• Instructions to follow
Skip the pictures. Return exactly the lines from the one containing "Task: Open the 遊戲紀錄 link" through the end of the entries below.

[Saved entries]

____

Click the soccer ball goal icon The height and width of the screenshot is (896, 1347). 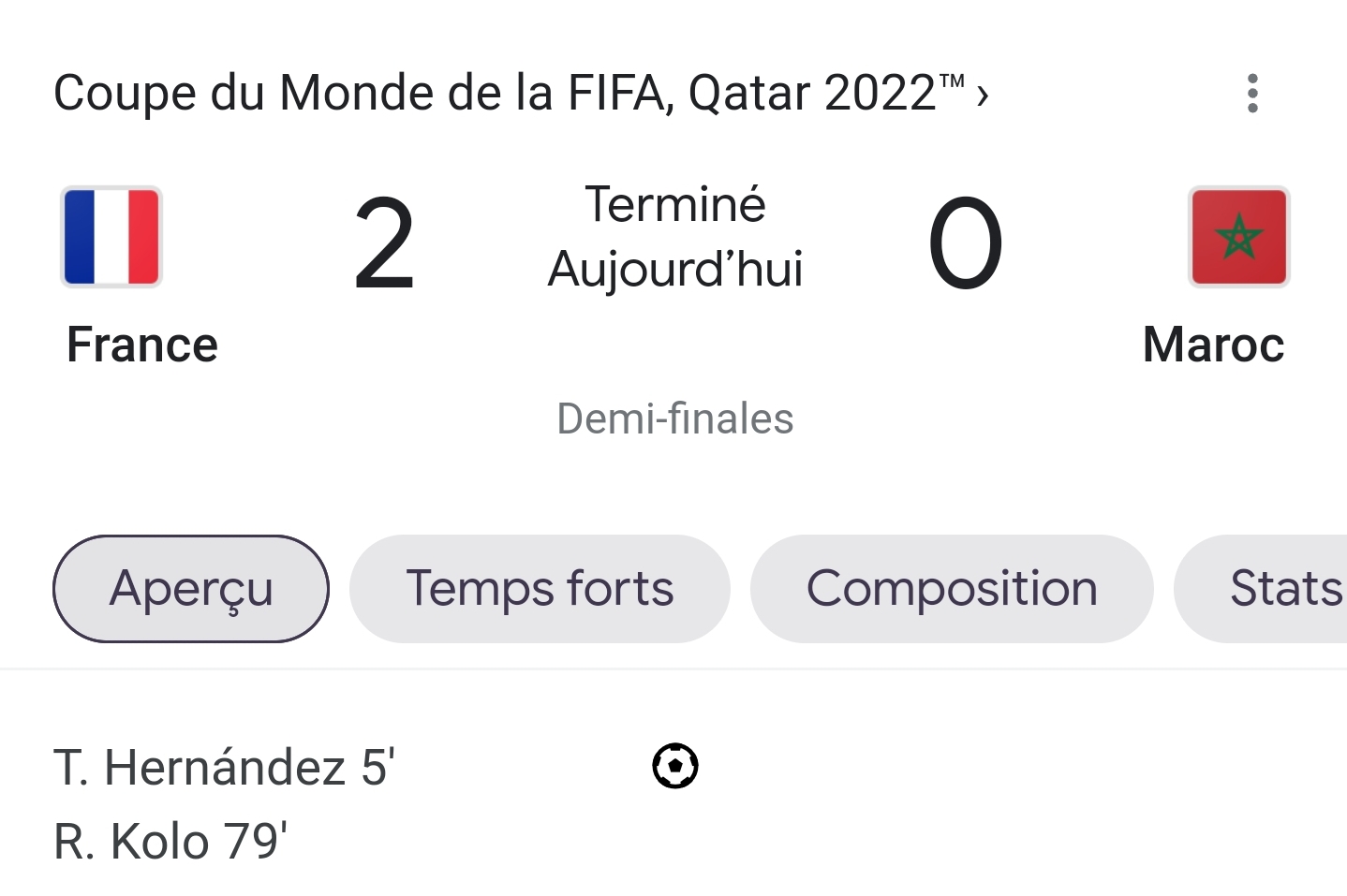point(675,766)

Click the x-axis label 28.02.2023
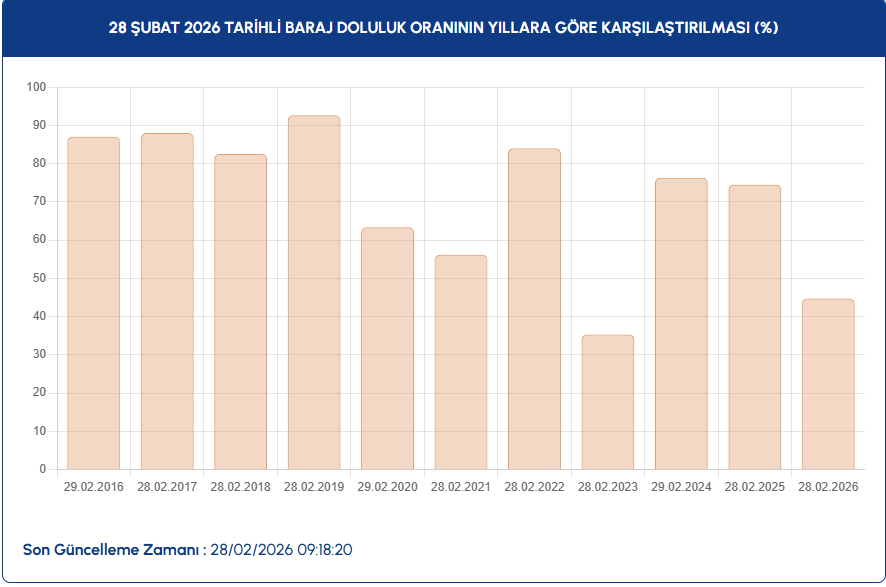608,487
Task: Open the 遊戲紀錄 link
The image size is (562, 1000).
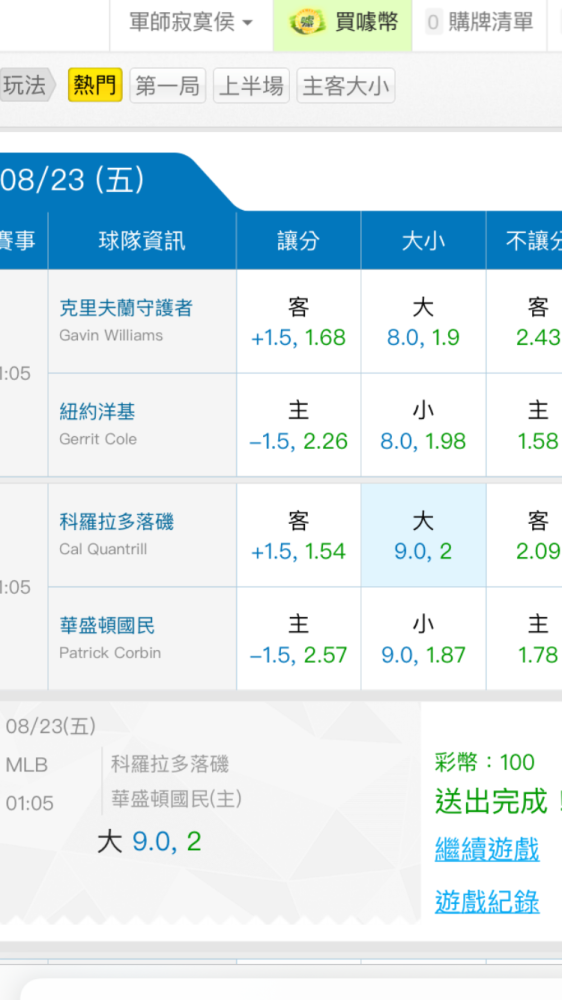Action: tap(487, 902)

____

• Written answer
Task: Open the 遊戲紀錄 link
The image size is (562, 1000).
Action: tap(487, 902)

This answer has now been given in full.